CAMINHADA ESPIRITUAL

Pulou do coletivo aos gritos. Não tinha dinheiro para a passagem, mas também não precisavam tratá-lo com tamanha grosseria. Caminhou sob um sol de rachar pelo centro da cidade, o sapato furado bem na ponta do dedão incomodava muito os seus passos. Distraiu-se em meio aos camelôs e já havia até esquecido o ocorrido. Não era de guardar ressentimentos por mais de cinco minutos. Foi o tempo de um cigarro sentado à sombra de um cajueiro, observando a rotina da rua. No fundo, queria apenas se deslocar sem rumo. E o pensamento, às vezes, o levava a caminhos mais físicos. Se pudesse não pensar, seria ótimo, mas não conseguia atingir tal proeza. Nunca desejou ser um monge zen e muito menos coroinha de Igrejas que arrancavam todas as suas vontades com falsas promessas de um mundo melhor. Desconfiava de tais excessos absurdos e não era ligado em nenhuma religião. Duvidava de crenças com discursos estapafúrdios, fundamentados em proibições desnecessárias, o alimento das almas sem direção. Mesmo assim, ele sabia que precisava seguir um caminho espiritual. Ou pelo menos acreditar em algo que servisse de freio aos seus desejos mais obscuros. Essa era uma regra social herdada que não lhe deixava muitas opções. Mas nunca foi convicto em nada. Para se ter uma ideia, no futebol, torcia pelo time que o mais fanático da esquina estivesse bancando a gelada. Mesmo assim, visitou diversas igrejas capitalistas, passou por seitas malucas, conversou com pastores pilantras, os pseudo-arrependidos de um passado cabuloso, de orgias, drogas e muitos pecados capitais.

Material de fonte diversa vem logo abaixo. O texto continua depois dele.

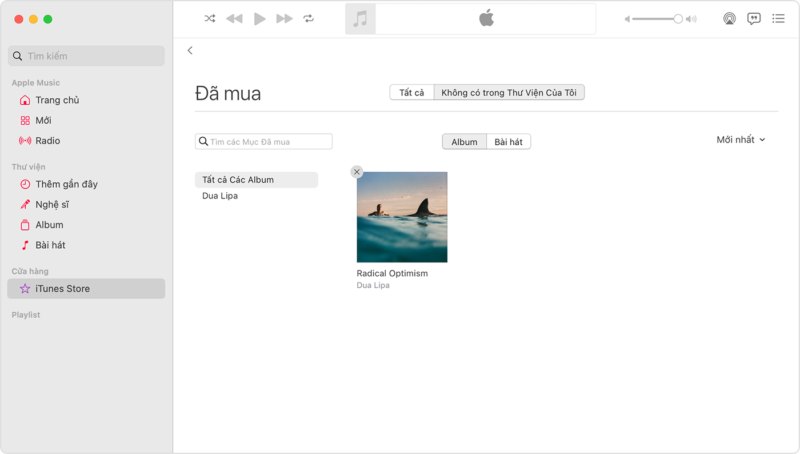Click the Play button
Viewport: 800px width, 454px height.
click(x=260, y=19)
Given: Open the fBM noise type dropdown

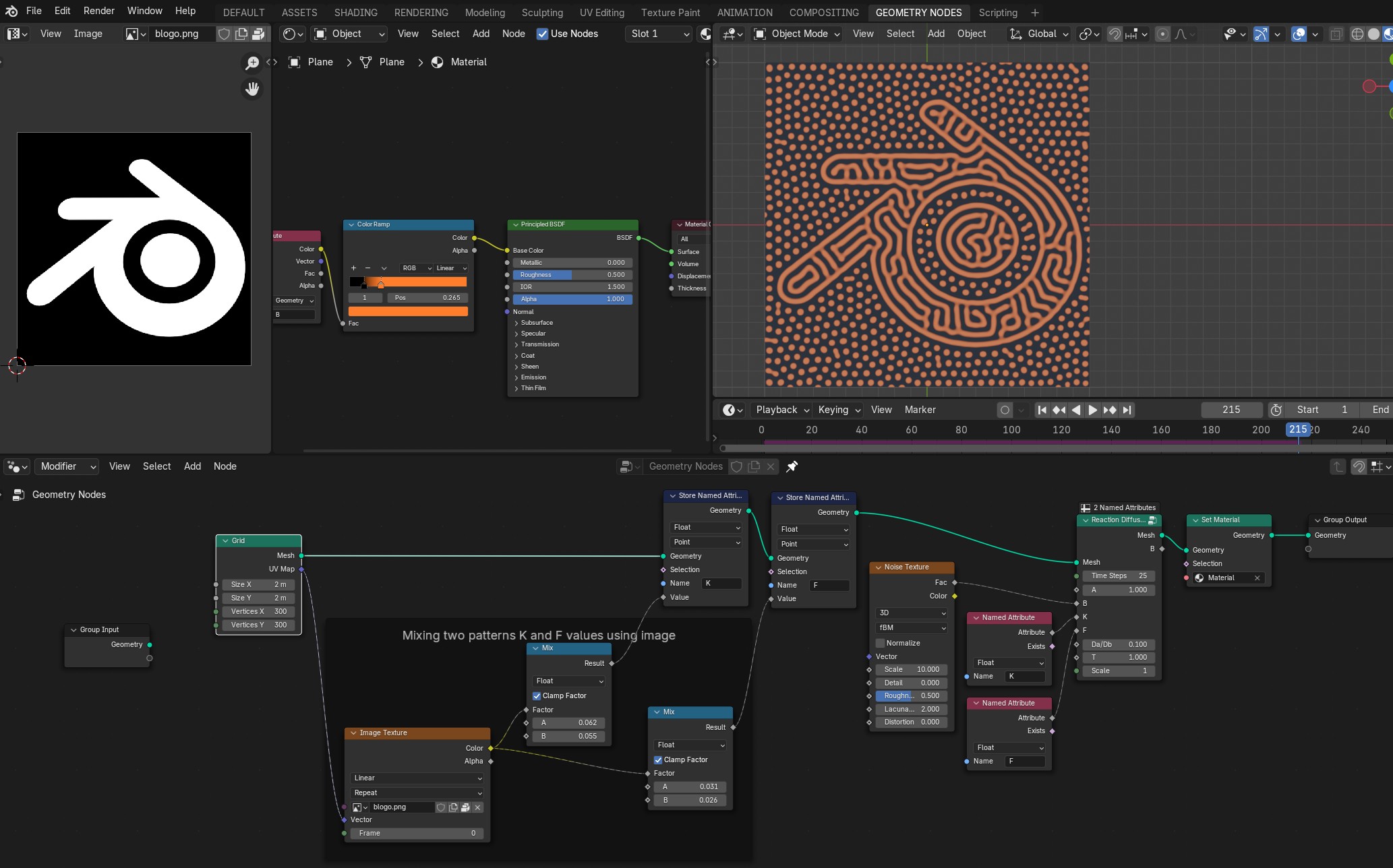Looking at the screenshot, I should pos(912,627).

E mesmo sem perceber, continuava a sua peregrinação em busca da paz almejada. Um valor inerente ao ser humano. Ou uma armadilha do desejoso tumulto contínuo que ansiava sua alma. Sabia que só avançava alguns passos após um tremendo rebuliço em sua vida. E assim seguia. Sem muitos planos. Apenas os dias e as noites na tentativa de emendas impossíveis. Depois de muito caminhar pela cidade, depois de mais uns cigarros e algumas sombras com cheiro de manga e caju, deu de cara com uma placa vermelha. Letras enormes que apontavam para o alto de um morro.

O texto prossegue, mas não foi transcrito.